#### Stated task 1
Gather every line of the rows below that contains the string "input".

#### Document extract
-- Begin --
Re: Efficient Searching of Large Text Fields

Lists: pgsql-sql
From: "Aaron Bono" <postgresql(at)aranya(dot)com>
To: PostgreSQL <pgsql-sql(at)postgresql(dot)org>
Subject: Efficient Searching of Large Text Fields
Date: 2006-06-13 20:30:44
Message-ID: bf05e51c0606131330w75fd9b84ke63778a22ee0b2d9@mail.gmail.com
Views: Raw Message | Whole Thread | Download mbox | Resend email
Lists: pgsql-sql

In another post on a different topic, Rod Taylor said the following:

"A\tcat in the\nhat" might be stored as ARRAY['A', 'cat', 'in', 'the', 'hat'].

This got me thinking. I have a discussion forum for gamers and want
to provide searching capabilities so the user can type in a phrase
like "magical bow" and get all posts, sorted by relevance that contain
these words.

My questions are:
1. Will storing the posts in an ARRAY help improve performance of
these searches? If so, by how much?
-- End --
#### Stated task 2
Take the mailing-list post on efficient searching of large text fields further, starting right after its final sentence.

#### Data extract
-- Begin --
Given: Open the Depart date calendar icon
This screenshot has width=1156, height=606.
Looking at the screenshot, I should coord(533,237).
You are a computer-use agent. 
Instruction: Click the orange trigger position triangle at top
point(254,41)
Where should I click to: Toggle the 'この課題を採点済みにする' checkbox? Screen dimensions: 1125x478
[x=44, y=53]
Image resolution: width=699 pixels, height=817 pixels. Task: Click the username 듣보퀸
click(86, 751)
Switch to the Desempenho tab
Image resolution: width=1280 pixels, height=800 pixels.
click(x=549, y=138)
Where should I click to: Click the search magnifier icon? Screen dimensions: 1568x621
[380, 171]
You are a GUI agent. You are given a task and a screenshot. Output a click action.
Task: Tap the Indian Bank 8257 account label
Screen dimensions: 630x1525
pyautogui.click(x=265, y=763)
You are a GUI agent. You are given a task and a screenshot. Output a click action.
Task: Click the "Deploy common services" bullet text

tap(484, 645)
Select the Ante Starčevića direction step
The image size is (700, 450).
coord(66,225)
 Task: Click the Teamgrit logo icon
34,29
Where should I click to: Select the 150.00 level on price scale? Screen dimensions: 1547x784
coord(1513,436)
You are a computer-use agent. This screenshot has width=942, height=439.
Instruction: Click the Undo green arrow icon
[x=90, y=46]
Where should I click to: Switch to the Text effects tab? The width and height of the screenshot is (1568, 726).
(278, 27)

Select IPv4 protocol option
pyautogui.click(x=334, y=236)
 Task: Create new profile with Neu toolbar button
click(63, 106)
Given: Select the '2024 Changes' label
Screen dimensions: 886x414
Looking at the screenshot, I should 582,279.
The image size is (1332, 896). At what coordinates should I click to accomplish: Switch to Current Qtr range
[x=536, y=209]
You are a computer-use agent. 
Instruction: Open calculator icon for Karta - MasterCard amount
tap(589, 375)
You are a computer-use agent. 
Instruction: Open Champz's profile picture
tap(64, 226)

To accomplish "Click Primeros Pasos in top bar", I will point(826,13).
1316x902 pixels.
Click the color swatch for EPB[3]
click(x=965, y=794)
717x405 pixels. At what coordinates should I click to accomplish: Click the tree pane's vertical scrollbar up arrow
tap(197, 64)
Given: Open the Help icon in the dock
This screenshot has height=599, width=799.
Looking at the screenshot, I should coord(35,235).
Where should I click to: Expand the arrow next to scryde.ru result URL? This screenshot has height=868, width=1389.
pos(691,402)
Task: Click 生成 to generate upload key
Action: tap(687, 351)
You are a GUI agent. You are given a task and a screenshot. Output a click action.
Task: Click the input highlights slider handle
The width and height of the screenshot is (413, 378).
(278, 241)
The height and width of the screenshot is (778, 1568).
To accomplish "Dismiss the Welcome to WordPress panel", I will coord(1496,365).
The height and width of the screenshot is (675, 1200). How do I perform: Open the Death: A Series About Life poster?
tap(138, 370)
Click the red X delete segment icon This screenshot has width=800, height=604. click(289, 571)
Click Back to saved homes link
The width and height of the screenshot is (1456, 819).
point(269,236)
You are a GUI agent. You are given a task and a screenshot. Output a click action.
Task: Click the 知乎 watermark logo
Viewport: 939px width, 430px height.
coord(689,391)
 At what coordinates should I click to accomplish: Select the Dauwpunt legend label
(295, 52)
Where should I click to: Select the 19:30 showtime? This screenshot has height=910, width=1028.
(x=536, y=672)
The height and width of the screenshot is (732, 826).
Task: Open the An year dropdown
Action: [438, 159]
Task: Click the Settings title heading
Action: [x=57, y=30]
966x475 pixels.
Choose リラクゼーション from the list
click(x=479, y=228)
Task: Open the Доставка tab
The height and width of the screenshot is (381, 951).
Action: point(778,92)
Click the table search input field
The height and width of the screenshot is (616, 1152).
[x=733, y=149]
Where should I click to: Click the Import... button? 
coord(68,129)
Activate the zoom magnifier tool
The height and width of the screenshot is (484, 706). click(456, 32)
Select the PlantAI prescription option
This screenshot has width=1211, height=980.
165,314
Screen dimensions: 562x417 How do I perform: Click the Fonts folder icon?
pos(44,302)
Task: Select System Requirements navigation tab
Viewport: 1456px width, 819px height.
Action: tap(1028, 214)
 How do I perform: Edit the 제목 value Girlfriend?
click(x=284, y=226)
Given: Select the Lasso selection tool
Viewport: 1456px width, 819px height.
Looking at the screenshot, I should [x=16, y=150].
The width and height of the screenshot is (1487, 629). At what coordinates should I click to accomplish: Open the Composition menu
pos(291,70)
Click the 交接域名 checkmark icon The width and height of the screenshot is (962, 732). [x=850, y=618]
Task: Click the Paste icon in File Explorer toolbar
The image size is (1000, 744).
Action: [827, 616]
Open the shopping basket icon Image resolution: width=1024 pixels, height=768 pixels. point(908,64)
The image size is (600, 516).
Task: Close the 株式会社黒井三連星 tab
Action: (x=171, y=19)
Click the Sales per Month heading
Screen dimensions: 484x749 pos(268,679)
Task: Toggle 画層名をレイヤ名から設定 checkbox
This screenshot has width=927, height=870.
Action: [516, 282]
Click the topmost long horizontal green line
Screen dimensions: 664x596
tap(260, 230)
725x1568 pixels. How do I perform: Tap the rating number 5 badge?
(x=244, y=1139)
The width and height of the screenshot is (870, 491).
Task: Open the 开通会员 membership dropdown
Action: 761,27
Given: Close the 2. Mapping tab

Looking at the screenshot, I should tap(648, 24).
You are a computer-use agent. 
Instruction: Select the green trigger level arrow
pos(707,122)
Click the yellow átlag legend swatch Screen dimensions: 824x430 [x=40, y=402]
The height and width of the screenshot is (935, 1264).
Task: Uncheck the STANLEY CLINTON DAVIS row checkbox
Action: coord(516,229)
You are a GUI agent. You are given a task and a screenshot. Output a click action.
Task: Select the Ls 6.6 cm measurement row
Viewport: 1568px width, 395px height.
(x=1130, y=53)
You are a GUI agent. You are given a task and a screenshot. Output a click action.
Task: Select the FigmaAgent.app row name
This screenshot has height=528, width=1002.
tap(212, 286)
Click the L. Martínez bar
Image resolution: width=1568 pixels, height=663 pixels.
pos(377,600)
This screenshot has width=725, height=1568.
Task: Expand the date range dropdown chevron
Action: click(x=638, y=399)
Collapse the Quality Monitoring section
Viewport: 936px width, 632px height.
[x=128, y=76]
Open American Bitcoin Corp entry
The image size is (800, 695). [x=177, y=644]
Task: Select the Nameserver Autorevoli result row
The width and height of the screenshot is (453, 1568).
-- End --
#### Written answer 1
Task: Click the input highlights slider handle
Click the table search input field

#### Written answer 2
2. What functions or libraries are available to make such searching
easy to implement well?
3. What is the best way to sort by relevance?

Thanks,
Aaron Bono


From: Rod Taylor <pg(at)rbt(dot)ca>
To: Aaron Bono <postgresql(at)aranya(dot)com>
Cc: PostgreSQL <pgsql-sql(at)postgresql(dot)org>
Subject: Re: Efficient Searching of Large Text Fields
Date: 2006-06-13 20:43:41
Message-ID: 1150231421.777.167.camel@home
Views: Raw Message | Whole Thread | Download mbox | Resend email
Lists: pgsql-sql

On Tue, 2006-06-13 at 15:30 -0500, Aaron Bono wrote:
> In another post on a different topic, Rod Taylor said the following:
>
> "A\tcat in the\nhat" might be stored as ARRAY['A', 'cat', 'in', 'the', 'hat'].
>
> This got me thinking. I have a discussion forum for gamers and want
> to provide searching capabilities so the user can type in a phrase
> like "magical bow" and get all posts, sorted by relevance that contain
> these words.
>
> My questions are:
> 1. Will storing the posts in an ARRAY help improve performance of
> these searches? If so, by how much?

It won't help at all. Fast partial matches against arrays is nearly
impossible. You might take a look at tsearch though.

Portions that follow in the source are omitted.